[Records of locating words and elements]
* start *

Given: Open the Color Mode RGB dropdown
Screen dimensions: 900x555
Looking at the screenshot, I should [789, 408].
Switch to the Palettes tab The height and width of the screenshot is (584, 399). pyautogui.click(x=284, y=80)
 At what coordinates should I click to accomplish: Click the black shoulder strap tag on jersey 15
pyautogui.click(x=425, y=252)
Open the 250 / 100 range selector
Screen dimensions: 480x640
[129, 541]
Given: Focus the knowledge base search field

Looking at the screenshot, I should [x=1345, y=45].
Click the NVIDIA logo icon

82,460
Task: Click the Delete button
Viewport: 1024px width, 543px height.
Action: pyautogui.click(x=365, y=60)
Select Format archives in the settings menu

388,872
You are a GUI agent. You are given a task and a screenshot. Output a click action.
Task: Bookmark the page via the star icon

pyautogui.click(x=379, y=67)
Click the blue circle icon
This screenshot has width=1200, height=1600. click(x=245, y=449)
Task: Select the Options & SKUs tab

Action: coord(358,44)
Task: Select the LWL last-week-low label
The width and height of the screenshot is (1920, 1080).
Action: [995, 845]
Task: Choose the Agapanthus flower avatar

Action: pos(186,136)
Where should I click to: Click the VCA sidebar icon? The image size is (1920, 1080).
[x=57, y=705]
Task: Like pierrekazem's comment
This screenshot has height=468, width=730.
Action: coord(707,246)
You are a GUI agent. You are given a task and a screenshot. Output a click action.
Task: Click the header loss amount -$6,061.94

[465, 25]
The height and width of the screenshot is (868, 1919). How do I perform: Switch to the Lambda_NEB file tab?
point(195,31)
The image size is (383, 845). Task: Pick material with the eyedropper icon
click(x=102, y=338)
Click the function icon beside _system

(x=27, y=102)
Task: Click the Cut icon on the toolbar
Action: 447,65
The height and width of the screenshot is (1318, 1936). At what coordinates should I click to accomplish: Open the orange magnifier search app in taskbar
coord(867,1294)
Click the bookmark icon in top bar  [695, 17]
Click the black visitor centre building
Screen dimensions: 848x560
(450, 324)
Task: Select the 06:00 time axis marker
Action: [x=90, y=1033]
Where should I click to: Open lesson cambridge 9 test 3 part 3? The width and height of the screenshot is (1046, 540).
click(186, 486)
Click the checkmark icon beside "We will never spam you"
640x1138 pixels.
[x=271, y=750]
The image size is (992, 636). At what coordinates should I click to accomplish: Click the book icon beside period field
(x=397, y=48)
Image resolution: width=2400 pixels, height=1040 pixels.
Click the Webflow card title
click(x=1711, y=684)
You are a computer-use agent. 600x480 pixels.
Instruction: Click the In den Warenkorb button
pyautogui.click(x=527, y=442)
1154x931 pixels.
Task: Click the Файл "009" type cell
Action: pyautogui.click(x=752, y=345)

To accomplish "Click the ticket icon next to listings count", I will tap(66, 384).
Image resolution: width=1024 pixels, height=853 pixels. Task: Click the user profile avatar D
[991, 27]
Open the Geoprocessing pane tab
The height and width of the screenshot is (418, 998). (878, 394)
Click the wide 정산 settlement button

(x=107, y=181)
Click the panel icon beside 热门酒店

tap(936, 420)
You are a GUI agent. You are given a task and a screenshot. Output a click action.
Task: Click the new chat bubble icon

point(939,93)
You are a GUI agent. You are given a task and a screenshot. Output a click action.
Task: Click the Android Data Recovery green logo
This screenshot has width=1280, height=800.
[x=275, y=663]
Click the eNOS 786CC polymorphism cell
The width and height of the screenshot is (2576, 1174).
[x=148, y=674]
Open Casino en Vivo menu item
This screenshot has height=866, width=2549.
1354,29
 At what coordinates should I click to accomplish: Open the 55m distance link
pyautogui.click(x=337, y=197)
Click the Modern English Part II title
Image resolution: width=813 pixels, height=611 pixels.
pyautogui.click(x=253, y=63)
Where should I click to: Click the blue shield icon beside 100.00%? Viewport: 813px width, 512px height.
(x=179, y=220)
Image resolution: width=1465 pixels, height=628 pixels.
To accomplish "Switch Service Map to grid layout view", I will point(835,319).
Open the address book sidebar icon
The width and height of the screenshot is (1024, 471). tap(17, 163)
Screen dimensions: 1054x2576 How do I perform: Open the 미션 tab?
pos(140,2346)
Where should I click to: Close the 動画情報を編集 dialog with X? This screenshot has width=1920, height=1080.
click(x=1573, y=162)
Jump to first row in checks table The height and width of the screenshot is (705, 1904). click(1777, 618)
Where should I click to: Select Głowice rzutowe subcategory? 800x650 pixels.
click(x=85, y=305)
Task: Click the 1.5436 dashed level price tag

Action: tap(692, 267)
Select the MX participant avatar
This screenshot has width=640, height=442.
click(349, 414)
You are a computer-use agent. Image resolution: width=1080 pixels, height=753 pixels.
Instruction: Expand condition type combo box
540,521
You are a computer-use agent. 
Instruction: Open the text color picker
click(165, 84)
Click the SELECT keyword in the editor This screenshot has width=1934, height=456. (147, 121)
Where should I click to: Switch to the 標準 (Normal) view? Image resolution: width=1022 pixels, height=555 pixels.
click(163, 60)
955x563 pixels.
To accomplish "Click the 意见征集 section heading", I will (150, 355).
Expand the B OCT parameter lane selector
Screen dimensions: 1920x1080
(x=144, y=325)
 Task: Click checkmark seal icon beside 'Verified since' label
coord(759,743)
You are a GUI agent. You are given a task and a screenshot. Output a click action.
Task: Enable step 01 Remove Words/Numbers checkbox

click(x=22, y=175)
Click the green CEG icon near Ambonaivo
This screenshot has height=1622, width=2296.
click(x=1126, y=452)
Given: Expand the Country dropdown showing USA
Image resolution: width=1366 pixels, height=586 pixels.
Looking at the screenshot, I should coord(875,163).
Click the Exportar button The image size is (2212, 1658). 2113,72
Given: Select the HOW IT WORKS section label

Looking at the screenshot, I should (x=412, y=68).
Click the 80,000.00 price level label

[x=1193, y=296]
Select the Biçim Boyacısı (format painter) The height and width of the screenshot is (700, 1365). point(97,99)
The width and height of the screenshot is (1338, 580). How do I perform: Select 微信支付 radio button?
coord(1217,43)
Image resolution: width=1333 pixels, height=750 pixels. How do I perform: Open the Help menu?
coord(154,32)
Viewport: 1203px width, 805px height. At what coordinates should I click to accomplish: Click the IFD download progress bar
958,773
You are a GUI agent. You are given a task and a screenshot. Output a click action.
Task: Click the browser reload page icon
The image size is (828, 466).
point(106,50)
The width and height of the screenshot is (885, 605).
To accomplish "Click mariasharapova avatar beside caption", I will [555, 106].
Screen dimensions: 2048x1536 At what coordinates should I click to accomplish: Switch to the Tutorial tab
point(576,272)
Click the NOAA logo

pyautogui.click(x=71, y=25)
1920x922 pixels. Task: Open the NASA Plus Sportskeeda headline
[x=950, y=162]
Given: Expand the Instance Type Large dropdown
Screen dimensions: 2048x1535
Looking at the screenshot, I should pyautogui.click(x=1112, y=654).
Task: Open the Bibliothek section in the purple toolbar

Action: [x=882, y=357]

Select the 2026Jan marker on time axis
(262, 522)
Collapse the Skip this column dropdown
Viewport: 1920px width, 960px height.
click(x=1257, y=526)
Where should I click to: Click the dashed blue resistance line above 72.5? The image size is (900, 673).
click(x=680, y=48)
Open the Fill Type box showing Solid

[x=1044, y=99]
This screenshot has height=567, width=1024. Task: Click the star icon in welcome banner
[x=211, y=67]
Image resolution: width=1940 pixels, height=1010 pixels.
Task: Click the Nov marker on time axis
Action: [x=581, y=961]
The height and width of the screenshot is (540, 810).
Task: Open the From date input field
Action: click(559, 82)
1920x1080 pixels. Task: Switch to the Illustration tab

* end *

Exercise directions
Please copy the records above line for line, without changing anything.

Answer for the task
Given: Open the Color Mode RGB dropdown
Screen dimensions: 900x555
Looking at the screenshot, I should [789, 408].
Switch to the Palettes tab The height and width of the screenshot is (584, 399). pyautogui.click(x=284, y=80)
 At what coordinates should I click to accomplish: Click the black shoulder strap tag on jersey 15
pyautogui.click(x=425, y=252)
Open the 250 / 100 range selector
Screen dimensions: 480x640
[129, 541]
Given: Focus the knowledge base search field

Looking at the screenshot, I should [x=1345, y=45].
Click the NVIDIA logo icon

82,460
Task: Click the Delete button
Viewport: 1024px width, 543px height.
Action: pyautogui.click(x=365, y=60)
Select Format archives in the settings menu

388,872
You are a GUI agent. You are given a task and a screenshot. Output a click action.
Task: Bookmark the page via the star icon

pyautogui.click(x=379, y=67)
Click the blue circle icon
This screenshot has width=1200, height=1600. click(x=245, y=449)
Task: Select the Options & SKUs tab

Action: coord(358,44)
Task: Select the LWL last-week-low label
The width and height of the screenshot is (1920, 1080).
Action: [995, 845]
Task: Choose the Agapanthus flower avatar

Action: pos(186,136)
Where should I click to: Click the VCA sidebar icon? The image size is (1920, 1080).
[x=57, y=705]
Task: Like pierrekazem's comment
This screenshot has height=468, width=730.
Action: coord(707,246)
You are a GUI agent. You are given a task and a screenshot. Output a click action.
Task: Click the header loss amount -$6,061.94

[465, 25]
The height and width of the screenshot is (868, 1919). How do I perform: Switch to the Lambda_NEB file tab?
point(195,31)
The image size is (383, 845). Task: Pick material with the eyedropper icon
click(x=102, y=338)
Click the function icon beside _system

(x=27, y=102)
Task: Click the Cut icon on the toolbar
Action: 447,65
The height and width of the screenshot is (1318, 1936). At what coordinates should I click to accomplish: Open the orange magnifier search app in taskbar
coord(867,1294)
Click the bookmark icon in top bar  [695, 17]
Click the black visitor centre building
Screen dimensions: 848x560
(450, 324)
Task: Select the 06:00 time axis marker
Action: [x=90, y=1033]
Where should I click to: Open lesson cambridge 9 test 3 part 3? The width and height of the screenshot is (1046, 540).
click(186, 486)
Click the checkmark icon beside "We will never spam you"
640x1138 pixels.
[x=271, y=750]
The image size is (992, 636). At what coordinates should I click to accomplish: Click the book icon beside period field
(x=397, y=48)
Image resolution: width=2400 pixels, height=1040 pixels.
Click the Webflow card title
click(x=1711, y=684)
You are a computer-use agent. 600x480 pixels.
Instruction: Click the In den Warenkorb button
pyautogui.click(x=527, y=442)
1154x931 pixels.
Task: Click the Файл "009" type cell
Action: pyautogui.click(x=752, y=345)

To accomplish "Click the ticket icon next to listings count", I will tap(66, 384).
Image resolution: width=1024 pixels, height=853 pixels. Task: Click the user profile avatar D
[991, 27]
Open the Geoprocessing pane tab
The height and width of the screenshot is (418, 998). (878, 394)
Click the wide 정산 settlement button

(x=107, y=181)
Click the panel icon beside 热门酒店

tap(936, 420)
You are a GUI agent. You are given a task and a screenshot. Output a click action.
Task: Click the new chat bubble icon

point(939,93)
You are a GUI agent. You are given a task and a screenshot. Output a click action.
Task: Click the Android Data Recovery green logo
This screenshot has width=1280, height=800.
[x=275, y=663]
Click the eNOS 786CC polymorphism cell
The width and height of the screenshot is (2576, 1174).
[x=148, y=674]
Open Casino en Vivo menu item
This screenshot has height=866, width=2549.
1354,29
 At what coordinates should I click to accomplish: Open the 55m distance link
pyautogui.click(x=337, y=197)
Click the Modern English Part II title
Image resolution: width=813 pixels, height=611 pixels.
pyautogui.click(x=253, y=63)
Where should I click to: Click the blue shield icon beside 100.00%? Viewport: 813px width, 512px height.
(x=179, y=220)
Image resolution: width=1465 pixels, height=628 pixels.
To accomplish "Switch Service Map to grid layout view", I will point(835,319).
Open the address book sidebar icon
The width and height of the screenshot is (1024, 471). tap(17, 163)
Screen dimensions: 1054x2576 How do I perform: Open the 미션 tab?
pos(140,2346)
Where should I click to: Close the 動画情報を編集 dialog with X? This screenshot has width=1920, height=1080.
click(x=1573, y=162)
Jump to first row in checks table The height and width of the screenshot is (705, 1904). click(1777, 618)
Where should I click to: Select Głowice rzutowe subcategory? 800x650 pixels.
click(x=85, y=305)
Task: Click the 1.5436 dashed level price tag

Action: tap(692, 267)
Select the MX participant avatar
This screenshot has width=640, height=442.
click(349, 414)
You are a computer-use agent. Image resolution: width=1080 pixels, height=753 pixels.
Instruction: Expand condition type combo box
540,521
You are a computer-use agent. 
Instruction: Open the text color picker
click(165, 84)
Click the SELECT keyword in the editor This screenshot has width=1934, height=456. (147, 121)
Where should I click to: Switch to the 標準 (Normal) view? Image resolution: width=1022 pixels, height=555 pixels.
click(163, 60)
955x563 pixels.
To accomplish "Click the 意见征集 section heading", I will (150, 355).
Expand the B OCT parameter lane selector
Screen dimensions: 1920x1080
(x=144, y=325)
 Task: Click checkmark seal icon beside 'Verified since' label
coord(759,743)
You are a GUI agent. You are given a task and a screenshot. Output a click action.
Task: Enable step 01 Remove Words/Numbers checkbox

click(x=22, y=175)
Click the green CEG icon near Ambonaivo
This screenshot has height=1622, width=2296.
click(x=1126, y=452)
Given: Expand the Country dropdown showing USA
Image resolution: width=1366 pixels, height=586 pixels.
Looking at the screenshot, I should coord(875,163).
Click the Exportar button The image size is (2212, 1658). 2113,72
Given: Select the HOW IT WORKS section label

Looking at the screenshot, I should (x=412, y=68).
Click the 80,000.00 price level label

[x=1193, y=296]
Select the Biçim Boyacısı (format painter) The height and width of the screenshot is (700, 1365). point(97,99)
The width and height of the screenshot is (1338, 580). How do I perform: Select 微信支付 radio button?
coord(1217,43)
Image resolution: width=1333 pixels, height=750 pixels. How do I perform: Open the Help menu?
coord(154,32)
Viewport: 1203px width, 805px height. At what coordinates should I click to accomplish: Click the IFD download progress bar
958,773
You are a GUI agent. You are given a task and a screenshot. Output a click action.
Task: Click the browser reload page icon
The image size is (828, 466).
point(106,50)
The width and height of the screenshot is (885, 605).
To accomplish "Click mariasharapova avatar beside caption", I will [555, 106].
Screen dimensions: 2048x1536 At what coordinates should I click to accomplish: Switch to the Tutorial tab
point(576,272)
Click the NOAA logo

pyautogui.click(x=71, y=25)
1920x922 pixels. Task: Open the NASA Plus Sportskeeda headline
[x=950, y=162]
Given: Expand the Instance Type Large dropdown
Screen dimensions: 2048x1535
Looking at the screenshot, I should pyautogui.click(x=1112, y=654).
Task: Open the Bibliothek section in the purple toolbar

Action: [x=882, y=357]

Select the 2026Jan marker on time axis
(262, 522)
Collapse the Skip this column dropdown
Viewport: 1920px width, 960px height.
click(x=1257, y=526)
Where should I click to: Click the dashed blue resistance line above 72.5? The image size is (900, 673).
click(x=680, y=48)
Open the Fill Type box showing Solid

[x=1044, y=99]
This screenshot has height=567, width=1024. Task: Click the star icon in welcome banner
[x=211, y=67]
Image resolution: width=1940 pixels, height=1010 pixels.
Task: Click the Nov marker on time axis
Action: [x=581, y=961]
The height and width of the screenshot is (540, 810).
Task: Open the From date input field
Action: click(559, 82)
1920x1080 pixels. Task: Switch to the Illustration tab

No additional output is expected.